There
is a battle going on inside each company. It is waged between cost centers and profit
centers, or those units which are perceived to be…
Human
resources and marketing departments, for example, are infamous for being a
drain on profitability (hence a “cost center”) what with all those events and
gifts and benefits while the departments which house product development,
engineers and service personnel are renowned for generating revenue (which can
be turned into profit (hence a “profit center”)).
But
the apparent black and white difference is actually a multitude of grays.
Take
the sales department. It is generally accepted that sales is vital to the
existence/continuation of a firm so the sales department and its members must
be a profit center, yes? Perhaps. But if the sales person is not closing deals,
then it’s possible the sales department is a cost center.
The
same is true for other customer-interfacing functions which are supposed to
generate revenue but may not always succeed in doing so. For example, if a lawyer is disliked by
clients once, it’s coincidence; twice, it’s happenstance and thrice it usually
reflects a significant amount of potential revenue that has been lost.
Nevertheless,
salespeople have an advantage over those of us in finance, marketing, operations
and the like because they can almost prove their contribution to the top line.
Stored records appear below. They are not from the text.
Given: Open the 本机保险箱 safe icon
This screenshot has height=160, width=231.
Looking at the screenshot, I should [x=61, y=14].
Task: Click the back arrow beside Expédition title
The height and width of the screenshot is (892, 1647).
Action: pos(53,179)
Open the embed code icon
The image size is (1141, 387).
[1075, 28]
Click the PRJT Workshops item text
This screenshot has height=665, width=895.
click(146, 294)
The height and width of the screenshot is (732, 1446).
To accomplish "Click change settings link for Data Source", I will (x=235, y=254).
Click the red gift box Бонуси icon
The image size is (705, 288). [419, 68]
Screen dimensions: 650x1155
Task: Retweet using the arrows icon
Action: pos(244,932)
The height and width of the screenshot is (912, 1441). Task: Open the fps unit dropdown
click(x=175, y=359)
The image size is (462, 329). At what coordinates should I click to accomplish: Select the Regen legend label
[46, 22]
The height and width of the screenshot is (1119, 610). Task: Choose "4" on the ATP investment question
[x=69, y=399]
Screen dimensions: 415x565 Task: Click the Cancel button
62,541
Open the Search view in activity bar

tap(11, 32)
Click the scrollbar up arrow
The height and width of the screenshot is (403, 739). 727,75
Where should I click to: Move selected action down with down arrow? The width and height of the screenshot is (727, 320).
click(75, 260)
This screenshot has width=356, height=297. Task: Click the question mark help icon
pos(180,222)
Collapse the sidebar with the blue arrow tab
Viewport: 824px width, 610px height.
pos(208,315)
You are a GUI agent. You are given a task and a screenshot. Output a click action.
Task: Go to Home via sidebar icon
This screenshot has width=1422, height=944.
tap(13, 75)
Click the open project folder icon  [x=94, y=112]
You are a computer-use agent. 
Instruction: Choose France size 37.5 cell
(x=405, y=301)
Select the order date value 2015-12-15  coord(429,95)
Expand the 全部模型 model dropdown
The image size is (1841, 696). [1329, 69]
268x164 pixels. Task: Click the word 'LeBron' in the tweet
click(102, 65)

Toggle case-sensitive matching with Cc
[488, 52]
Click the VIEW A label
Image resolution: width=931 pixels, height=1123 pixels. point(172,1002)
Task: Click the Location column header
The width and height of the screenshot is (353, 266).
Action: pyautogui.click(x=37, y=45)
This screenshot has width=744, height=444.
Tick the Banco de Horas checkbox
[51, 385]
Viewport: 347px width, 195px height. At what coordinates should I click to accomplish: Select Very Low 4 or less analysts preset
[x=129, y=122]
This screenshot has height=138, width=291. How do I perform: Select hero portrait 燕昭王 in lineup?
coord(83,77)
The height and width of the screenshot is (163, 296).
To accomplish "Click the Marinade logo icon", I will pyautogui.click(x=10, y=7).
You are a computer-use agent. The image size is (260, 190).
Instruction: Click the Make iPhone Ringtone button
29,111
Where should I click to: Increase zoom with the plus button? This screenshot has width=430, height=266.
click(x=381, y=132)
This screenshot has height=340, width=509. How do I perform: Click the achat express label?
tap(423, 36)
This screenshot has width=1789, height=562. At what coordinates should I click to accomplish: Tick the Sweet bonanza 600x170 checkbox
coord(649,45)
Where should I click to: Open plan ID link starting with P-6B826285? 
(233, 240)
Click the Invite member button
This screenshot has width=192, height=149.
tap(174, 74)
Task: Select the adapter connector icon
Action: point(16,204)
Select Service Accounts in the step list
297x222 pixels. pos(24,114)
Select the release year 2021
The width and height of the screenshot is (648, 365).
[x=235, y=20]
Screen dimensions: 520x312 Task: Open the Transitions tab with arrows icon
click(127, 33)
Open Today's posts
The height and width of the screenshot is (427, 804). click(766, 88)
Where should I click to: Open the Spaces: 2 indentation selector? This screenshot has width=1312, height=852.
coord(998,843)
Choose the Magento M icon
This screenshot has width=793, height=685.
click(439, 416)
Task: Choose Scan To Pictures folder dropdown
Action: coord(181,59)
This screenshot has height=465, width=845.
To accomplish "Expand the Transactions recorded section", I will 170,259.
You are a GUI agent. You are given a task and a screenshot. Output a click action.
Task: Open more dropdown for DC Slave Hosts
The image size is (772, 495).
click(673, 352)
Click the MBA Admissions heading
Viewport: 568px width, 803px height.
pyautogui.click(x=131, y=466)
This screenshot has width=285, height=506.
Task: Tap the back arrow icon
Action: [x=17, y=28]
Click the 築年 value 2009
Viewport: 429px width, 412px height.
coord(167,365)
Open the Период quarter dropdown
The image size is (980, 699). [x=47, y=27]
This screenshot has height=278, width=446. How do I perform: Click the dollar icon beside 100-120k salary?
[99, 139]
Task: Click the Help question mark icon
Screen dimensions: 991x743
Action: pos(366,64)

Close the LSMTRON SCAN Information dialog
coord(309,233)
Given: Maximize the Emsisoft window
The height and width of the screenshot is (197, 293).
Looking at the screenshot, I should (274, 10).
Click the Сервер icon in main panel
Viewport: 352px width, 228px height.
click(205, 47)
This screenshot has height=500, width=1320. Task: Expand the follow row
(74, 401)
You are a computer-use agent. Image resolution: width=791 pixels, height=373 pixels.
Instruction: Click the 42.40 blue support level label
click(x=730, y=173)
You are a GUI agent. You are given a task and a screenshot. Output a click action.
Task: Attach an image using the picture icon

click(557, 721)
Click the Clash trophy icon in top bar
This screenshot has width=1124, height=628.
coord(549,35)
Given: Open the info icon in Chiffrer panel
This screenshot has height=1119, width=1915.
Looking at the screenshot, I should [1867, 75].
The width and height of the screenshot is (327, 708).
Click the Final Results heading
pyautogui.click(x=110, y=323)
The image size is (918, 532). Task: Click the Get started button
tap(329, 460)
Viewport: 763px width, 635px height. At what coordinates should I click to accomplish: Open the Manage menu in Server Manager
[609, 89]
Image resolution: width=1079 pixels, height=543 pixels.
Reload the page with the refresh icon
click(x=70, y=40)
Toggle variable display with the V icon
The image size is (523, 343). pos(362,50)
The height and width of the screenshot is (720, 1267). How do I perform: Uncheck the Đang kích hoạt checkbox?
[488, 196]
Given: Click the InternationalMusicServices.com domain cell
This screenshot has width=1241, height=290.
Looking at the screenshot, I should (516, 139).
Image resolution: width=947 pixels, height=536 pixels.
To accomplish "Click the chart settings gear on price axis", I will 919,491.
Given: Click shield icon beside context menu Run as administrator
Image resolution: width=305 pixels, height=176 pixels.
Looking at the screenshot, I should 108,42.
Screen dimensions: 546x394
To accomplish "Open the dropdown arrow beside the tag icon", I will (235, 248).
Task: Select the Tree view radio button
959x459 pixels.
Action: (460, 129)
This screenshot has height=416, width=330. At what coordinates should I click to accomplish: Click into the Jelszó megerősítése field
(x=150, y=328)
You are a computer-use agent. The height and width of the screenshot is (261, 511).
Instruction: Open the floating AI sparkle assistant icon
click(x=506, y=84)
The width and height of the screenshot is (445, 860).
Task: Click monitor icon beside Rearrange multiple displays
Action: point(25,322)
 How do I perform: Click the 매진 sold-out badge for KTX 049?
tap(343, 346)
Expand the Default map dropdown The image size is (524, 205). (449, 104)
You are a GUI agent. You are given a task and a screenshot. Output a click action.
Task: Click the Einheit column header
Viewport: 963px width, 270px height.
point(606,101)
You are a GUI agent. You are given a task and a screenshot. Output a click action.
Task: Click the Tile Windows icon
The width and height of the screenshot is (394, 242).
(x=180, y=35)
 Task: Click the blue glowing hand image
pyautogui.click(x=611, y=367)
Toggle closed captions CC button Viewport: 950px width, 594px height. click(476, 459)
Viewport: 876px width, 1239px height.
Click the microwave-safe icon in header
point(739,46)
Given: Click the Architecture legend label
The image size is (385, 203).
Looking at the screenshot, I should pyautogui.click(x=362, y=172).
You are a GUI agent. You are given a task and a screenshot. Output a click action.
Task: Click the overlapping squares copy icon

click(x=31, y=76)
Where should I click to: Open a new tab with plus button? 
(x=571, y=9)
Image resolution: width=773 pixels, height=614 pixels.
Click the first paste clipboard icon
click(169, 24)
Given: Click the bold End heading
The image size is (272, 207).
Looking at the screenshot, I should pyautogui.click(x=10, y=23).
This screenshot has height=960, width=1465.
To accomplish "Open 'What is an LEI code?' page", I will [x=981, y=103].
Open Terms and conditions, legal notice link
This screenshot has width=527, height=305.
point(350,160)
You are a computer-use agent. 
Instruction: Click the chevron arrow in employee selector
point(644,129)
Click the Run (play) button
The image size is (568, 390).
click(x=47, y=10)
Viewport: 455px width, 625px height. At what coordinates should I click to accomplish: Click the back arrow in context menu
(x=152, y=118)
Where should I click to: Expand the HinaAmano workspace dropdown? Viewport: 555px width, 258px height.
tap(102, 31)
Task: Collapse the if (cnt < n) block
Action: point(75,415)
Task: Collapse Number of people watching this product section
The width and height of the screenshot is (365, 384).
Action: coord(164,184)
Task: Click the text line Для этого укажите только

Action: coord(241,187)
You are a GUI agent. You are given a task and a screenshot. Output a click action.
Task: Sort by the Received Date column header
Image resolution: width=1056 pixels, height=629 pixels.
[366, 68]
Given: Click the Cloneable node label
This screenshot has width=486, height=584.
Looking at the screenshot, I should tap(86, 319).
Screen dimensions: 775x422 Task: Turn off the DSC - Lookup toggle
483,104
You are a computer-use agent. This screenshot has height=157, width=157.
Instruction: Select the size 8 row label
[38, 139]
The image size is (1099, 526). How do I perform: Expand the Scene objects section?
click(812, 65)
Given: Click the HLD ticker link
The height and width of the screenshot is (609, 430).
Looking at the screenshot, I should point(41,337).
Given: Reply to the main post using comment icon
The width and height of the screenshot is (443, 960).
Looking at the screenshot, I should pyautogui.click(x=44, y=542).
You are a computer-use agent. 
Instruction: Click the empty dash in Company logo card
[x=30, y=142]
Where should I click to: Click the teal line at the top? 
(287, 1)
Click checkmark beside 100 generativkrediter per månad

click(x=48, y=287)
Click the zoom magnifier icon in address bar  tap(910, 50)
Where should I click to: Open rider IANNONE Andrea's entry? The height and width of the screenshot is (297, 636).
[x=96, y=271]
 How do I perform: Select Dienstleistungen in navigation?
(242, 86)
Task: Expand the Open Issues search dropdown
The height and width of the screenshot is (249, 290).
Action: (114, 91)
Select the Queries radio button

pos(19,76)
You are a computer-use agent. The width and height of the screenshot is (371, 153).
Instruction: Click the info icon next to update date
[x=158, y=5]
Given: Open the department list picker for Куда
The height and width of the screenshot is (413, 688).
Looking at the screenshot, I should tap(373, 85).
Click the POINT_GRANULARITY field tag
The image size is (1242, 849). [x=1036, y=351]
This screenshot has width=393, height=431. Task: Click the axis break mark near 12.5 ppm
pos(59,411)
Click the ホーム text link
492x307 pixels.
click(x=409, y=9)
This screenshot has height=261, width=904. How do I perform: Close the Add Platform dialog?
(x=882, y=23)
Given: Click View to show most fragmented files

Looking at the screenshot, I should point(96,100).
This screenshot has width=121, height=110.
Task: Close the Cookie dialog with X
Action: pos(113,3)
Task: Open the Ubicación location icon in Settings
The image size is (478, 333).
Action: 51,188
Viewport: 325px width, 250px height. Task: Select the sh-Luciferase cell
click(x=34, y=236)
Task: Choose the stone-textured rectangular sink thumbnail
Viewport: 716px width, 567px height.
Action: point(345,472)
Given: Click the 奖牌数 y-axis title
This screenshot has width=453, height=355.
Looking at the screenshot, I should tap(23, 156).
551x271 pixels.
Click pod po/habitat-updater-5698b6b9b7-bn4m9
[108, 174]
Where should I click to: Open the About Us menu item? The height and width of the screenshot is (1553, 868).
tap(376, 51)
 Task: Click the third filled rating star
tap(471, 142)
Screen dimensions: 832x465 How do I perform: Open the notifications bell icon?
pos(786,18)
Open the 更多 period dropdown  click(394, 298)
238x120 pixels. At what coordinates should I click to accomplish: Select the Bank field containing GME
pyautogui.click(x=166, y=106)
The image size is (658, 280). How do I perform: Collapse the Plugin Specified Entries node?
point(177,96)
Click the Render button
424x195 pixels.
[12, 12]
We have a harder sell (pun intended) because we need to prove a negative- that
things work less well if we’re not around,
The
corporate civil war stems from this inherent conflict and because no function
(or individual) perceives itself as being a burden (read: cost center).
My
understanding of both sides results from my unplanned career trajectory which
included working on both “sides.” My
first role was in an Israeli start-up firm as
a typical Assistant to the CEO position; from there I was promoted to
Director of Human Resources, Global VP of HR and then to a Managing Director
role. Because I was interested and kept
my mouth shut, the first role exposed me to C-level thinking from Day 1 and to
how board members thought, talked and evaluated success.
So
as a “child,” so-to-speak, I learned the language of corporate viability.
I
heard deliberations around giving raises (and reducing pay), around hiring (and
firing), around increasing visibility in the marketplace (and correlated
quantitative success parameters).
Acronyms like EBIDTA, ROI and DSO were part of my vocabulary. Words like
efficiency, redundancy and strategy were part of my vernacular. I heard viewpoints from managers and
employees alike (the CEO had an open-door policy)- what they thought, why they
thought it. I heard what needed to be
done and the many methods of execution (one last time… pun intended).
I
learned two invaluable lessons:
First,
as Bob Metcalfe reminded attendees at the 2013 Georgia Technology Summit, a
company does not exist to create jobs.
It exists to make money! If it succeeds in making money, that means
there is demand for the product/service which means there will be growth and as
a result, jobs. Accordingly, every
function and every process exists to facilitate the creation of revenue.
Everyone-
from the receptionist, who creates the first impression, to the CEO- needs to
be attuned to customer needs. Walmart founder Sam Walton brilliantly noted
that “There is only one boss. The customer. And he can fire everybody in the
company from the chairman on down, simply by spending his money somewhere
else.”
So,
Lesson Number 1: If a person or process does not contribute to the revenue
stream, they should be changed.
Lesson
Number 2 is best understood by quoting actress Mae West. She reminded us that it’s not just what we do
but how we do it and it’s not just what we say but how we say it. This is important because often a company
makes money through its people.
And
so, my guiding philosophy throughout the years has been that happy people are
productive people and productive people make the client happy. This, in turn,
should make the company money. It’s then up to effective management to make it
profitable. A bit simplistic, yes, but
provided the product/service is viable, it is ultimately true. Understanding both lessons is better than
declaring a truce- it’s a breakthrough which enables true partnership between
cost and profit centers, and improves the top and bottom lines.